Calorie Counts That Started Today Not A Partisan Issue, FDA Says
The calorie counts appearing on chain restaurants' menus as of Monday were first proposed as part of the Affordable Care Act, but Trump administration doesn't see it as a partisan issue.
The calorie-labeling requirement was delayed several times
- Calorie labeling applies to restaurants with 20 or more locations
- Labeling has gotten swept up in a political debate: FDA commissioner
- FDA has issued several changes and clarifications to menu labeling
The calorie counts appearing on chain restaurants' menus as of Monday were first proposed as part of the Affordable Care Act, but the Trump administration doesn't see it as a partisan issue, according to Food and Drug Administration Commissioner Scott Gottlieb. "A lot of these debates around nutrition and labeling have unfortunately gotten swept up in a political debate and they're not political," Gottlieb said in an interview at Bloomberg headquarters in New York. "This is somehow perceived as an Obama regulation and not a Trump regulation. The reality is the menu-labeling provisions probably would have passed on an overwhelming bipartisan basis had they moved as a standalone piece of legislation."
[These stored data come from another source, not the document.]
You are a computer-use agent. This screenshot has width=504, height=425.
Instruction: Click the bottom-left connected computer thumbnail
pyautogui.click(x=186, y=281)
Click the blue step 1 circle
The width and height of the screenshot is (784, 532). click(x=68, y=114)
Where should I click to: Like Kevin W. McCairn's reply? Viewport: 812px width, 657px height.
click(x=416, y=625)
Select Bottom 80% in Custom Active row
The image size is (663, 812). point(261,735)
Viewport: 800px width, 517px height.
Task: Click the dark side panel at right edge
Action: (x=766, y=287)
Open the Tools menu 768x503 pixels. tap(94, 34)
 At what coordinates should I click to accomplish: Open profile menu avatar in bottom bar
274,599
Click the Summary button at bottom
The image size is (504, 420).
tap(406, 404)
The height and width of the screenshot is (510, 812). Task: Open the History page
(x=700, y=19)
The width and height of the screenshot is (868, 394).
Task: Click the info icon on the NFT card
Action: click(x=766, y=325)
The calorie-labeling requirement, which applies to restaurants with 20 or more locations, was delayed several times as the FDA looked for ways to make compliance more flexible. Some of the changes and clarifications included exempting coupon mailings and billboards from the requirements and letting pizza makers use graphical depictions to clearly reflect thousands of possible topping combinations.
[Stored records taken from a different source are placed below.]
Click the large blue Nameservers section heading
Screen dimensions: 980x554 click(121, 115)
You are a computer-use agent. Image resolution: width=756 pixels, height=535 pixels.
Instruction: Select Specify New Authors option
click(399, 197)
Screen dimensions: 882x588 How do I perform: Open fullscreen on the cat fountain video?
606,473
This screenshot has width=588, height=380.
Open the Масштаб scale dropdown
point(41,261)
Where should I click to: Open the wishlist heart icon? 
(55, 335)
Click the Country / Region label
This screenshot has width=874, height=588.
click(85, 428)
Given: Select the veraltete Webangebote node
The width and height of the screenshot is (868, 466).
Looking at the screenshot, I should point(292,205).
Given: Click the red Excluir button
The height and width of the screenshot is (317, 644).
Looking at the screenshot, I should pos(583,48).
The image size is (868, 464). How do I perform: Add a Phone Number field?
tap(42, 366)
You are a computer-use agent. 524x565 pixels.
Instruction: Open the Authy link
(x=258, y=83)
"Are there certain aspects of the law that I think we would seek modification to? Yes: There are and we have. But all in all, I think the concept of menu labeling disclosure is something that we fully support," Gottlieb said. "The idea of having some basic regulation to create a level playing field, uniform disclosure of basic information on labels, is actually a pro-market concept."
The rule could help Americans -- who eat about a third of their meals away from home -- reduce calorie intake by 30 to 50 calories each time they eat out. "That's a pretty profound impact from a pretty simple intervention," Gottlieb said.